Yad-Vashem-Dependancen in Deutschland entfachen Debatte über politischen Einfluss
Clara FrankeYad-Vashem-Dependancen in Deutschland entfachen Debatte über politischen Einfluss
Pläne zur Einrichtung von Dependancen der israelischen Holocaust-Gedenkstätte Yad Vashem in Deutschland haben eine Debatte über politischen Einfluss entfacht. Meron Mendel, Leiter des Anne-Frank-Bildungszentrums in Frankfurt, fordert Politiker und die Öffentlichkeit auf, die Verbindungen der Institution zur israelischen Regierung kritisch zu prüfen.
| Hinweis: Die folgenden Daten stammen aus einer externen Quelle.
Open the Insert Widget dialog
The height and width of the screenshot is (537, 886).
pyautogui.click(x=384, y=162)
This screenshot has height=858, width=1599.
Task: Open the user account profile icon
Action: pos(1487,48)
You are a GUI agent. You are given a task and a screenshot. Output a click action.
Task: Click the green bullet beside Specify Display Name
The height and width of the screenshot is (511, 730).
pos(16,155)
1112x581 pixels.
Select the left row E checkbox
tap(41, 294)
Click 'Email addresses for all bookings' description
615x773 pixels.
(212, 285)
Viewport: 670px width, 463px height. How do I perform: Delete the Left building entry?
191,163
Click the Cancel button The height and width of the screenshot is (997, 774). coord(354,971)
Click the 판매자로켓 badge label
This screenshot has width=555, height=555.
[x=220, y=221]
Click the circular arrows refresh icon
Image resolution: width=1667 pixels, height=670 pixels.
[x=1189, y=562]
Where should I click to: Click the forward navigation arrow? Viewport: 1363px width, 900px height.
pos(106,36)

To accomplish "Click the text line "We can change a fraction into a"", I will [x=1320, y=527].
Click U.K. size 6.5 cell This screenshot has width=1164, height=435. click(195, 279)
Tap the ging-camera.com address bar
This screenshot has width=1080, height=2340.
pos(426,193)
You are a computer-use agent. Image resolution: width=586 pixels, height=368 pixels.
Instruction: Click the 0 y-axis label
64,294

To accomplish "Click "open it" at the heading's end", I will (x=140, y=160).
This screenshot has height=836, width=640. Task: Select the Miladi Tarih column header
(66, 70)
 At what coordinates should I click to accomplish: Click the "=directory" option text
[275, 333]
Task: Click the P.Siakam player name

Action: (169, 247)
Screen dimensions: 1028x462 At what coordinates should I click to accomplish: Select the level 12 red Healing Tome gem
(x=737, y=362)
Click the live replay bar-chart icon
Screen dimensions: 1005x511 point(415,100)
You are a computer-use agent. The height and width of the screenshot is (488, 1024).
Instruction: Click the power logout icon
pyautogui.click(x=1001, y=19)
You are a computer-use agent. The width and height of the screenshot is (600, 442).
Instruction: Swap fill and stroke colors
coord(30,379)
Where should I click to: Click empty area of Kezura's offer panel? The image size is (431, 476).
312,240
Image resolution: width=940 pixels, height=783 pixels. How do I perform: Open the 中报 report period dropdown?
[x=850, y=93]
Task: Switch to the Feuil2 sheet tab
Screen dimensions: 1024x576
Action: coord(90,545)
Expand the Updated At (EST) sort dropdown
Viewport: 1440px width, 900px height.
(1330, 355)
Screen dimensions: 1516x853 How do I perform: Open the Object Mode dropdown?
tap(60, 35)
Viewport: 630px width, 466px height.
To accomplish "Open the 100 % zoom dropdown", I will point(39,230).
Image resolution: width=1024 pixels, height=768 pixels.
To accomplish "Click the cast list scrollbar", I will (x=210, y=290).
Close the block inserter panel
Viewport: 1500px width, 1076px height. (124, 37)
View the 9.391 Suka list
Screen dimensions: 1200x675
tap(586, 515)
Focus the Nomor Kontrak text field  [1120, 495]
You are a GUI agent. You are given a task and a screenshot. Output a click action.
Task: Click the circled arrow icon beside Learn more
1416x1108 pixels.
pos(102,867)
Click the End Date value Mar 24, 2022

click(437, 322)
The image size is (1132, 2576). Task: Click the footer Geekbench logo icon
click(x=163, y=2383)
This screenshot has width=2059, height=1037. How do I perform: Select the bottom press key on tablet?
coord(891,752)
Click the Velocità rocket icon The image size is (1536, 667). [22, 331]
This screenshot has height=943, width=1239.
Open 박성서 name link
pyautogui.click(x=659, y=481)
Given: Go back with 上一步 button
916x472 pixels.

Seine Bedenken kommen auf, während in Bayern und Sachsen neue Außenstellen eröffnet werden sollen.
Yad Vashem untersteht in Israel der direkten Kontrolle der Regierung. Sein Vorsitzender wird vom Ministerpräsidenten ernannt, und die Einrichtung ist gesetzlich verpflichtet, die offizielle historische Erzählung des Staates zu vermitteln. Der aktuelle Vorsitzende, Dani Dayan, war zuvor Chef-Lobbyist der Siedlerbewegung und für seine harte Linie bekannt.
Mendel argumentiert, dass viele in Deutschland Yad Vashem fälschlicherweise als unabhängige, neutrale Institution betrachten. Er warnt davor, dass die Beteiligung der von der extrem rechten dominierten israelischen Regierung die inhaltliche Ausrichtung der neuen deutschen Standorte prägen könnte. Zwar lehnt er eine mögliche Rolle Yad Vashems in der deutschen Erinnerungskultur nicht ab, doch bestehe er darauf, dass die Verantwortlichen eine politische Instrumentalisierung dieser Orte verhindern müssten.
Der Aufruf zur kritischen Prüfung erfolgt vor dem Hintergrund der Pläne, Yad Vashems Präsenz in Deutschland auszubauen. Mendels Äußerungen unterstreichen die Sorge, wie historische Narrative durch politische Personalentscheidungen beeinflusst werden könnten. Im Mittelpunkt der Debatte steht nun die Frage, wie die Integrität der Holocaust-Bildung an diesen künftigen Gedenkstätten gewahrt werden kann.